* Task description
Count the lines in the material below that contain the string "Open", treating uppercase and lowercase as different, and reply with only the number.

■ ■ ■ ■

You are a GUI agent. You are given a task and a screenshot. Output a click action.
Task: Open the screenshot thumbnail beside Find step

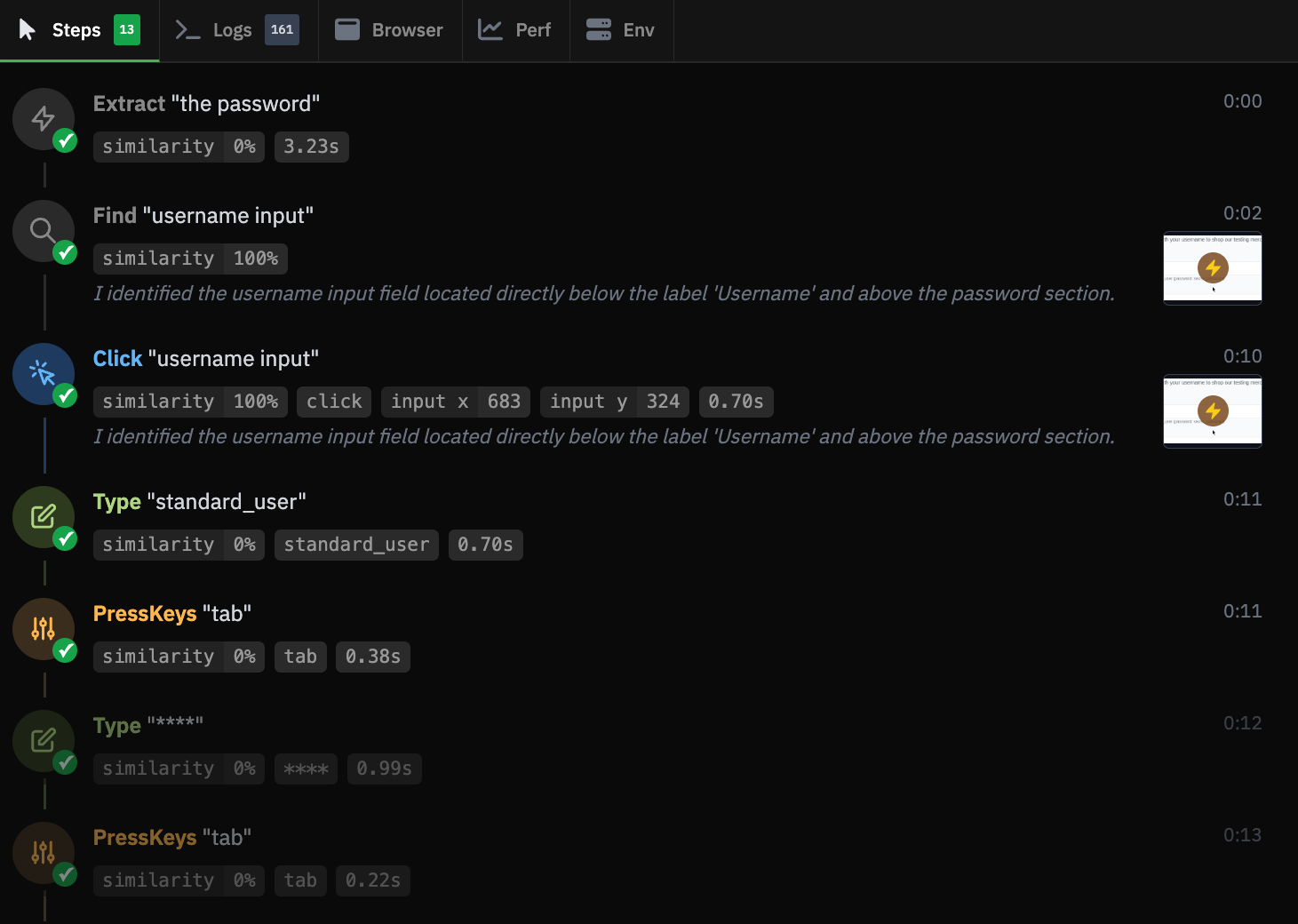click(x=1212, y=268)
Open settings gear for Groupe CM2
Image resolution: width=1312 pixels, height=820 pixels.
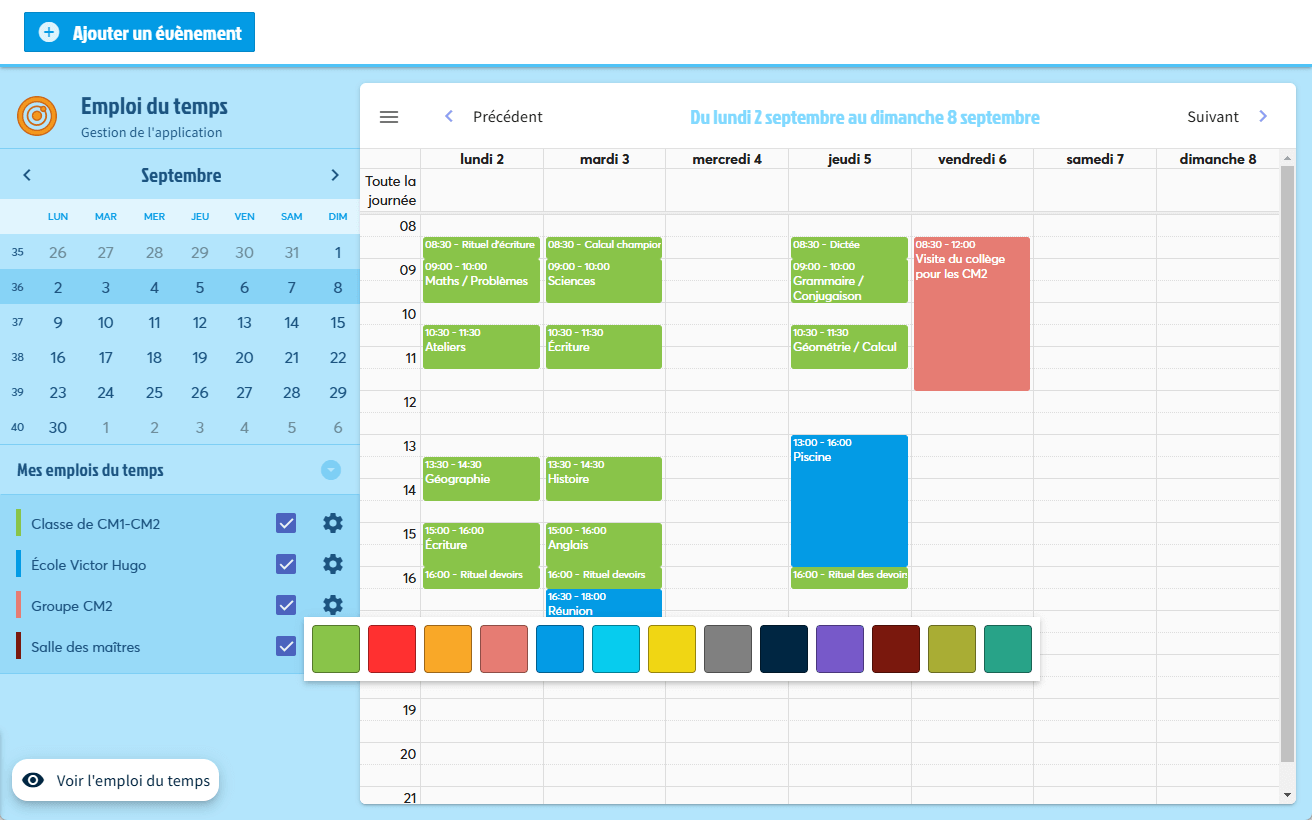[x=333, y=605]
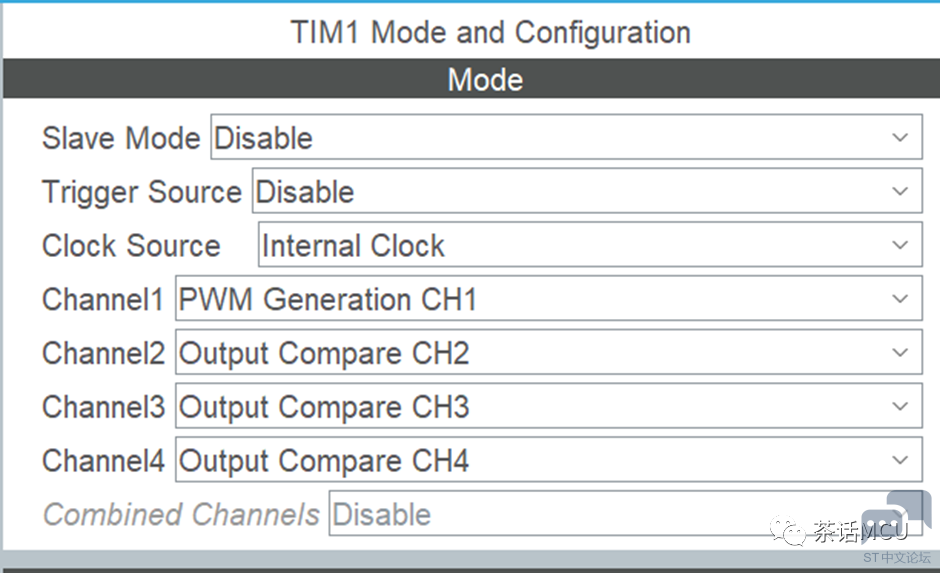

■ ■ ■ ■

* The response
2